-- Opening Marker --

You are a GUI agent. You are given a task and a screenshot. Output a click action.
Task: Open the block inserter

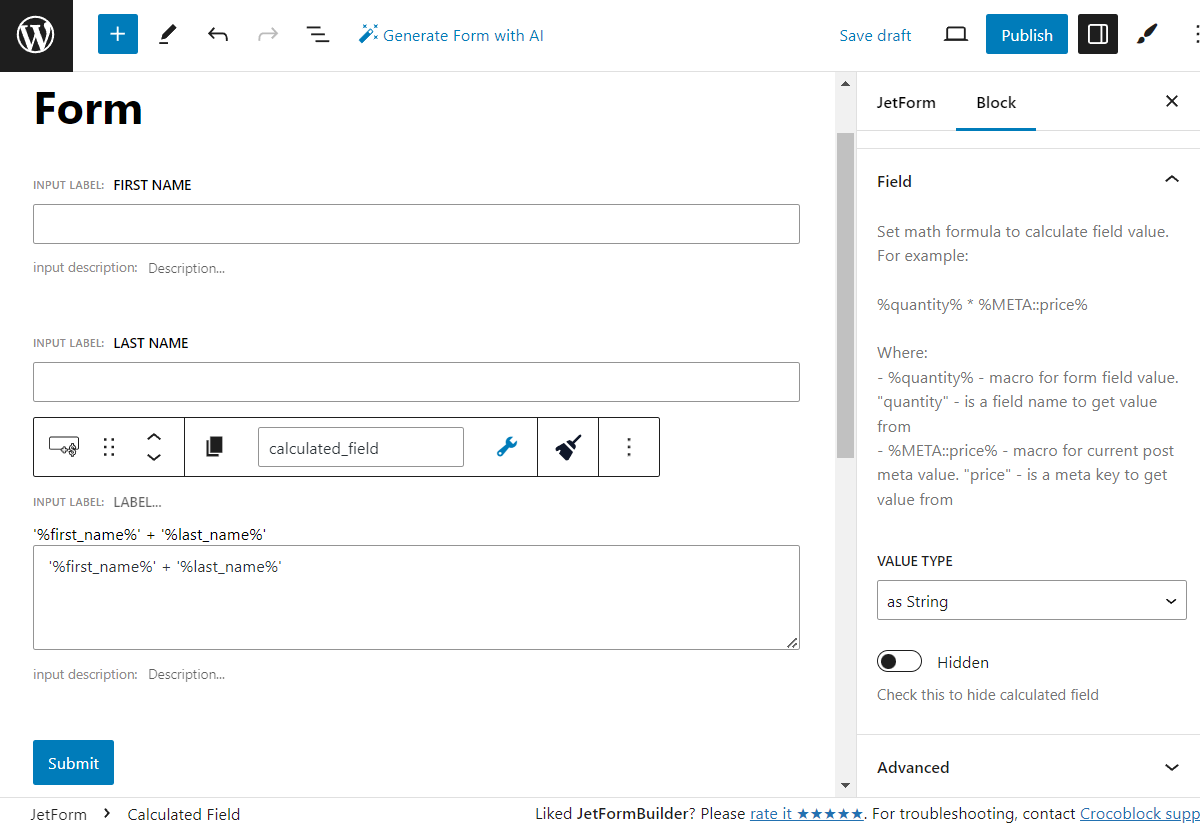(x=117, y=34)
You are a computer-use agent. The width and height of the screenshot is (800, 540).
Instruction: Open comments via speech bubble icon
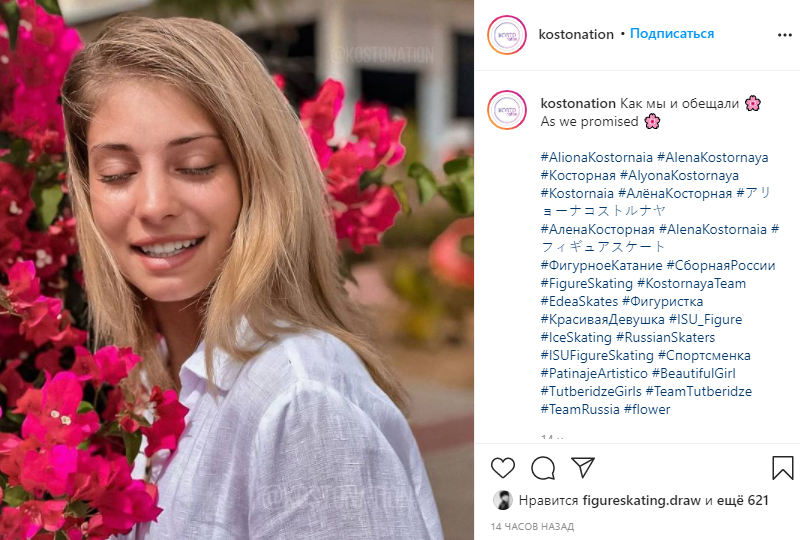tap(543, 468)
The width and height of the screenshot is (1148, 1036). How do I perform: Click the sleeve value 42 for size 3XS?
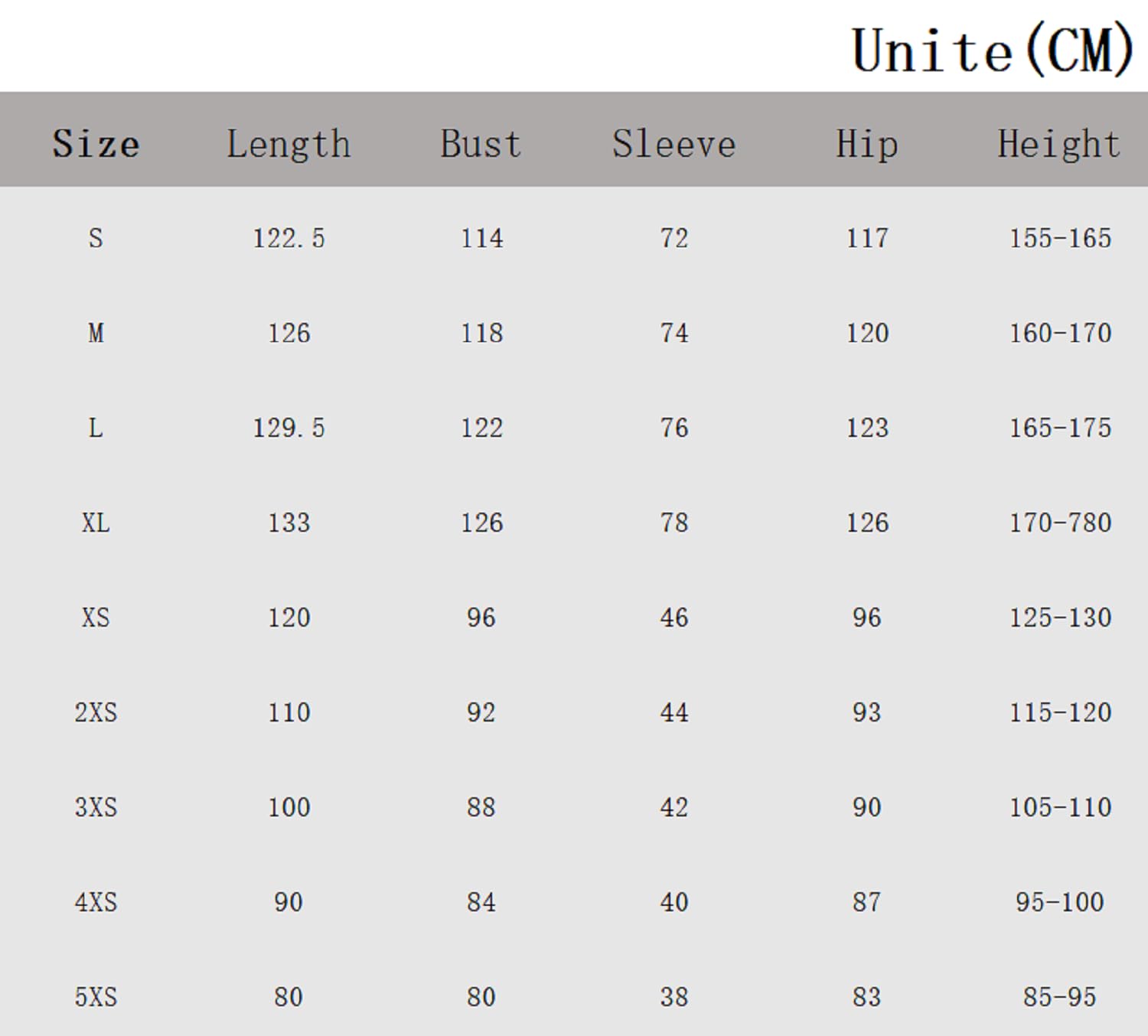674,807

-- Closing Marker --

Once the pictures are set aside, restate the remaining data above exactly.

You are a GUI agent. You are given a task and a screenshot. Output a click action.
Task: Open the block inserter

(x=117, y=34)
You are a computer-use agent. The width and height of the screenshot is (800, 540).
Instruction: Open comments via speech bubble icon
tap(543, 468)
The width and height of the screenshot is (1148, 1036). How do I perform: Click the sleeve value 42 for size 3XS?
674,807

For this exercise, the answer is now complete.